**Saved entries**
::::

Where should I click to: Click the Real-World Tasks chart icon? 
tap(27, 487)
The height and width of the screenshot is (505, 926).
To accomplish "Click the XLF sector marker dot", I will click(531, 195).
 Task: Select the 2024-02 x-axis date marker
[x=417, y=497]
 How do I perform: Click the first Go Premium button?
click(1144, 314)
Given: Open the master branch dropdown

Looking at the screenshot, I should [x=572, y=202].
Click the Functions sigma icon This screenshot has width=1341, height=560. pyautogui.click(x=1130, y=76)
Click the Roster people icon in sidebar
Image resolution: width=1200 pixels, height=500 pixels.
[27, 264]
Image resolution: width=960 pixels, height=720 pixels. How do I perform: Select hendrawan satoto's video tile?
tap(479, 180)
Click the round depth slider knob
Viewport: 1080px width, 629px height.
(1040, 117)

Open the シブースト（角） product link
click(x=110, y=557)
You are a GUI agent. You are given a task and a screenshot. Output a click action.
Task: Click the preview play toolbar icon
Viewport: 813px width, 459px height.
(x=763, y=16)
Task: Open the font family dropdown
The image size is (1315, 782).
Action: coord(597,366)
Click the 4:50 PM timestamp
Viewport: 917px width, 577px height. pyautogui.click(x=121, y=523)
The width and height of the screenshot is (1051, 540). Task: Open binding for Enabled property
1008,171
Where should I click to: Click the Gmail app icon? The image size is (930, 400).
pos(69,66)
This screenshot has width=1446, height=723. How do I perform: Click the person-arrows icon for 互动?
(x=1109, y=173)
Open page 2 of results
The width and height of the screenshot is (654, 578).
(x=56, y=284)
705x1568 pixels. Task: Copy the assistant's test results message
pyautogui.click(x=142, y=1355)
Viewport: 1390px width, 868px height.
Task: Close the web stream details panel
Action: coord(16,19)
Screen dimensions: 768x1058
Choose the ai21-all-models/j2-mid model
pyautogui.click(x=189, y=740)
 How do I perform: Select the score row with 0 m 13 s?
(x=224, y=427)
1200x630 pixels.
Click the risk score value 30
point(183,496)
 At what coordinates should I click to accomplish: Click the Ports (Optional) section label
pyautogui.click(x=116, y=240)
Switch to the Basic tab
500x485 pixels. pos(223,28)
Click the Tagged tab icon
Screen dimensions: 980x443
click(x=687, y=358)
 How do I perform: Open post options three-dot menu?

::::

Each entry shown above should be transcribed exactly as written.

Where should I click to: Click the Real-World Tasks chart icon? 
tap(27, 487)
The height and width of the screenshot is (505, 926).
To accomplish "Click the XLF sector marker dot", I will click(531, 195).
 Task: Select the 2024-02 x-axis date marker
[x=417, y=497]
 How do I perform: Click the first Go Premium button?
click(1144, 314)
Given: Open the master branch dropdown

Looking at the screenshot, I should [x=572, y=202].
Click the Functions sigma icon This screenshot has width=1341, height=560. pyautogui.click(x=1130, y=76)
Click the Roster people icon in sidebar
Image resolution: width=1200 pixels, height=500 pixels.
[27, 264]
Image resolution: width=960 pixels, height=720 pixels. How do I perform: Select hendrawan satoto's video tile?
tap(479, 180)
Click the round depth slider knob
Viewport: 1080px width, 629px height.
(1040, 117)

Open the シブースト（角） product link
click(x=110, y=557)
You are a GUI agent. You are given a task and a screenshot. Output a click action.
Task: Click the preview play toolbar icon
Viewport: 813px width, 459px height.
(x=763, y=16)
Task: Open the font family dropdown
The image size is (1315, 782).
Action: coord(597,366)
Click the 4:50 PM timestamp
Viewport: 917px width, 577px height. pyautogui.click(x=121, y=523)
The width and height of the screenshot is (1051, 540). Task: Open binding for Enabled property
1008,171
Where should I click to: Click the Gmail app icon? The image size is (930, 400).
pos(69,66)
This screenshot has width=1446, height=723. How do I perform: Click the person-arrows icon for 互动?
(x=1109, y=173)
Open page 2 of results
The width and height of the screenshot is (654, 578).
(x=56, y=284)
705x1568 pixels. Task: Copy the assistant's test results message
pyautogui.click(x=142, y=1355)
Viewport: 1390px width, 868px height.
Task: Close the web stream details panel
Action: coord(16,19)
Screen dimensions: 768x1058
Choose the ai21-all-models/j2-mid model
pyautogui.click(x=189, y=740)
 How do I perform: Select the score row with 0 m 13 s?
(x=224, y=427)
1200x630 pixels.
Click the risk score value 30
point(183,496)
 At what coordinates should I click to accomplish: Click the Ports (Optional) section label
pyautogui.click(x=116, y=240)
Switch to the Basic tab
500x485 pixels. pos(223,28)
Click the Tagged tab icon
Screen dimensions: 980x443
click(x=687, y=358)
 How do I perform: Open post options three-dot menu?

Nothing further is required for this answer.